GDPR shares many features with the Australian Privacy Act (1988), but it goes further, and it would be a mistake to assume compliance without reviewing and checking to see if you need to take additional steps.
This legislation covers any data you hold that relates to an identifiable person (from the EU). This includes personal data such as name, address, email address, and location data. GDPR also includes additional rules for sensitive data, which includes race, religious beliefs, health, and sexual orientation.
If GDPR does relate to you it is important you act now: GDPR came into effect in May 2018, and there are potentially hefty fines for businesses who aren’t compliant.
How Do I Know If GDPR Affects My Business?
You may need to comply if:
- You target EU customers online – For example, you might sell in Euros, or provide alternative European language options such as French or German on your website.
- You monitor EU citizens online – For example, you track user behaviour online in such a way that you can identify them from the information you hold, or you target your advertising at certain individuals.
- Your customers are EU businesses – Not only do these businesses have to meet GDPR requirements, but they may also be liable if businesses they work with fail to comply. Setting your business up for GDPR may be important for current or future contracts for your business.

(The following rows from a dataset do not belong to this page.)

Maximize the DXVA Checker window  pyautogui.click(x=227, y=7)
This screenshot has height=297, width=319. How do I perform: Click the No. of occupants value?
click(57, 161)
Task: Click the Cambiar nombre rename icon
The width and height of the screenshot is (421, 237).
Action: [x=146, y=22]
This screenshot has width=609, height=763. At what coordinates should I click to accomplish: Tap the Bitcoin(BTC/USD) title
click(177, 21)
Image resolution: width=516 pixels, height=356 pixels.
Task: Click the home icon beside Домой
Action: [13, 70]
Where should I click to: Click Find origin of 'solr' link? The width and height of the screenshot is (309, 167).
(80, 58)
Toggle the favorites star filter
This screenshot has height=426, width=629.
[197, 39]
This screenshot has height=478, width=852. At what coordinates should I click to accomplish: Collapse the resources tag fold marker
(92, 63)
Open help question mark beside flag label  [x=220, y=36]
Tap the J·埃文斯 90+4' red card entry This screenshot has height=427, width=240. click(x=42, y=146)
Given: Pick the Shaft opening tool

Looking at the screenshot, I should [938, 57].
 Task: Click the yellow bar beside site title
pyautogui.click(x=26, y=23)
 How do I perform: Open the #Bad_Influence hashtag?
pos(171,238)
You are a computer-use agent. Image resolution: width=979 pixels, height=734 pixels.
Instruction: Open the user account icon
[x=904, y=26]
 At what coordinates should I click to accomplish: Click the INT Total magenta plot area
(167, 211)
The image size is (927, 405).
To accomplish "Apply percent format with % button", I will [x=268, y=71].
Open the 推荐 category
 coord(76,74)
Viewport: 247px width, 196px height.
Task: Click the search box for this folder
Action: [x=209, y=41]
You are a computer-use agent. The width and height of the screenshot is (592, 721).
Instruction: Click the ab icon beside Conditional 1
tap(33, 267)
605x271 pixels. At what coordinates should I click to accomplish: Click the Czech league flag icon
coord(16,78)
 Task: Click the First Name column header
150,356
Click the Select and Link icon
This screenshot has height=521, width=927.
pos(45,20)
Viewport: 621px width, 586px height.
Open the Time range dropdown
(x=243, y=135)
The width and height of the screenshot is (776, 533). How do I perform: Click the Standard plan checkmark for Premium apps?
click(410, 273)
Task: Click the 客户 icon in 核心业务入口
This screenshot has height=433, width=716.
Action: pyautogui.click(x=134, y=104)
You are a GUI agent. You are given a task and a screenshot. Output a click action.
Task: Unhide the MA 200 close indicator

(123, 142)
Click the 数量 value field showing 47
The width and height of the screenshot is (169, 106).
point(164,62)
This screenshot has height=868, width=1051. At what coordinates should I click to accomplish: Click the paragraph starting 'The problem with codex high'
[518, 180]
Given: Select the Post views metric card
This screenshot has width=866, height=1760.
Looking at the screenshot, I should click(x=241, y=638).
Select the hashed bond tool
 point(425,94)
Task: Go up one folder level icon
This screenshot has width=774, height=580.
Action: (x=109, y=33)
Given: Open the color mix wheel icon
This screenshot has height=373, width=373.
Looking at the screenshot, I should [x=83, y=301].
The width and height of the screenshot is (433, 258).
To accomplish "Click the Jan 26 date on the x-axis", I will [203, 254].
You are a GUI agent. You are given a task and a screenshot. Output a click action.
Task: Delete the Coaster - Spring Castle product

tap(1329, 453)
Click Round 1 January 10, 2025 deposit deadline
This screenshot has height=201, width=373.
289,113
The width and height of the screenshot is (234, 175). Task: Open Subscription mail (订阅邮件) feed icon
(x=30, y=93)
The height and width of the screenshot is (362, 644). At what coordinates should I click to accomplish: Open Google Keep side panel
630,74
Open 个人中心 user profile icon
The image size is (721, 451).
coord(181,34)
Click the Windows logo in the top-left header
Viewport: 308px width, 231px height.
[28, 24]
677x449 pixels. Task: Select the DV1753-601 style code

How Does GDPR Affect My Business?
Under GDPR, you must have a lawful reason for holding an individual’s data. GDPR identifies six legal reasons for holding or using this information:
- Consent – the individual has given you consent to you their data.
- Contract – it is necessary to hold or use the data to fulfill a contract with that individual.
- Legal Obligation – you are legally obliged to hold the data.
- Protection – holding the data is necessary to protect lives.
- Public Interest – it is in the public interest to hold or use the data.
- Legitimate Interest – it is necessary for the legitimate interests of your business.
Even if you do have a legal reason to hold someone’s data, you must still only use it for the specific purpose for which it is stored. You shouldn’t keep it longer than you need, and you must take steps to keep it safe and up-to-date.
The user’s whose data you hold also have rights, which may affect your business. They have a right to be informed you hold their data, a right to access the data you hold on them, and in some cases can insist you erase that data.
There’s a lot more to it than just that, of course – these are only the basics!
Your Next Steps
Your first and most important step is to establish if you need to comply with GDPR. If you aren’t sure, consult a professional. If you do need to meet GDPR’s requirements, you may have to make several changes. You may need to:
- Audit the data you hold, including deleting any information you don’t need (always a good idea).
- Review how you collect and use data to ensure compliance.
- Check that any third-parties you deal with are compliant; you may need to update your contracts with them.